One of the significant dimensions of the Agreement
which is very clear is that the British government has
said that it will only stay there for as long as the
majority of people want ... like a couple deciding
they will get divorced but will wait until the
children are grown up. It isn't as British as
Finchley. It isn't the absolute commitment to the
Union. It isn't the same arrangement as there is for
England, Scotland and Wales. Does it go as far as
Republicans would want it to go? No, but it is still a
sizeable movement forward. And you see we have to stop
shaping ourselves in the shadow of Britain."
But doesn't that expression speak of Adams' profound
and continuing failure to understand the nature of
unionism? Unionists don't see themselves living "in
the shadow of Britain" but rather in the country, and
under the government, of their choice?
But no: "Unionism is much more paranoid about the
Brits than I would ever be, feels much more insecure
about the Brits than I would ever be." Unionism, he
says, can decide to maintain a "not an inch" approach,
look after what are seen as unionist concerns "and
continue with this living in the shadow of Britain" or
"be genuinely confident and try to work out an
accommodation."
Supposing Dr Paisley was confident enough to
contemplate an accommodation, isn't it certain he
would require Sinn Féin's upfront endorsement of the
Police Service of Northern Ireland?
Mr Adams maintains his traditional line, asserting
that Sinn Féin will resolve its attitude to the PSNI
"when the British Government completes the commitments
they have made" on the issue.
But will that be good enough this time? President
Bush's envoy Mitchell Reiss says it is a requirement
of any party seeking to enter government that they
support the police? Mr Adams advises: "Do not heed
what Mitchell Reiss has said. Mitchell Reiss will not
be sorting these matters out."
DUP chief whip Nigel Dodds also says endorsement of
the PSNI is "a prerequisite" for any party sitting in
government anywhere in the UK? "Well, let's talk
about these issues," he offers. But Dr Paisley almost
certainly won't see much to talk about. Does Gerry
Adams really think the DUP leader will sit in
government with Martin McGuinness a Sinn Féin Deputy
First Minister who doesn't support the police? He
insists to the contrary "the big issue is whether Ian
Paisley will go in to a power sharing government."

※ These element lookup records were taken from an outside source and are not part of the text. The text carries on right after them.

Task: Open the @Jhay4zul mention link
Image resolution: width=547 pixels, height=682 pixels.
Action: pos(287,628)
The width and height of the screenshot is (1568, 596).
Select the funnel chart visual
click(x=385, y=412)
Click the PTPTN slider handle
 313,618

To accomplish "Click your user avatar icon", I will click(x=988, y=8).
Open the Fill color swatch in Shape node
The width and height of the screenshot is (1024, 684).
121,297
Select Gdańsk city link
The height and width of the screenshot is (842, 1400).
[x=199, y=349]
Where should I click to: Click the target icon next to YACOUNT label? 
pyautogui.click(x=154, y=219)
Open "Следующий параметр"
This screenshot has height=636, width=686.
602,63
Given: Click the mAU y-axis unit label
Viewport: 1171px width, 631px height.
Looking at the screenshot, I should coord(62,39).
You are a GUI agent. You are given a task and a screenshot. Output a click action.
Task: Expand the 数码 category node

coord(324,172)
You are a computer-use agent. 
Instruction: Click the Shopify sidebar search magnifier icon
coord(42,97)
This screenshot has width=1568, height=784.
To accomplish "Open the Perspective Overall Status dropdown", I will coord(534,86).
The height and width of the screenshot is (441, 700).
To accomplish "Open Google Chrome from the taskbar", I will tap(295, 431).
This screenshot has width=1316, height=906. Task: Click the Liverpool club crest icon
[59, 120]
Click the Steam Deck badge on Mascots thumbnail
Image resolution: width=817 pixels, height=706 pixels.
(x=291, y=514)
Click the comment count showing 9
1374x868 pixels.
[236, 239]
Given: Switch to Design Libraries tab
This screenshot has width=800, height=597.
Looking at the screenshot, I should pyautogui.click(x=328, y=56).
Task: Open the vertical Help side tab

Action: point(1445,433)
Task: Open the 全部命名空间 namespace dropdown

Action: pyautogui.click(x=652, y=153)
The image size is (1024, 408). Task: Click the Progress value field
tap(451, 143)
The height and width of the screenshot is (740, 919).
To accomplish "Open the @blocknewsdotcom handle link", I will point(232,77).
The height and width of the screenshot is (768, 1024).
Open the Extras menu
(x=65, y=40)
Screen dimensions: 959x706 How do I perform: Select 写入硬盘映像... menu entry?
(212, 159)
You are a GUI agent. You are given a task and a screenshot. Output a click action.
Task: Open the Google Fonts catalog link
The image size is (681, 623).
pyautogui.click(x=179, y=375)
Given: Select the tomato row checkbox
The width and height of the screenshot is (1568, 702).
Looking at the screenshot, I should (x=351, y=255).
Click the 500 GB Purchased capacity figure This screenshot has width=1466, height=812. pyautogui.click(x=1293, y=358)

But say he is prepared to do so, and policing emerges
as the DUP's bottom line? "Well, the issue of policing
has to be resolved anyway." Yes, and I might have been
told that in any one of a number of interviews since
the Belfast Agreement; since Peter Mandelson
introduced the legislation to implement the Patten
reforms; since the SDLP, the Catholic hierarchy, the
Irish government and Chris Patten endorsed their
implementation. This debate has been going on for
years. Can it be resolved at least in principle by
November?
Like any politician Gerry Adams can "talk the talk."
However while the DUP may remain sceptical, longer
term students of the republican "process" will almost
certainly find his answer instructive. "Policing may
be a necessary element in the resolution of the
outstanding matters to do with the Assembly. But
policing needs to be dealt with anyway, if there was
no Assembly. If there was none of this issue you have
articulated bearing down upon the process, policing
still needs to be resolved."
So will Sinn Féin step up
to the plate? "There is no issue that is not capable
of being resolved, including the issue of policing,
that's the best answer I can give you. If the DUP cast
about for reasons why they will not be involved in
power-sharing, that's their choice. But I think we
have clearly said the policing issue needs to be
resolved. Given the British government propositions to
resolve it and they've agreed to proceed on those -
that will then bring the onus back on Sinn Féin, so
that's going to happen anyway in my view."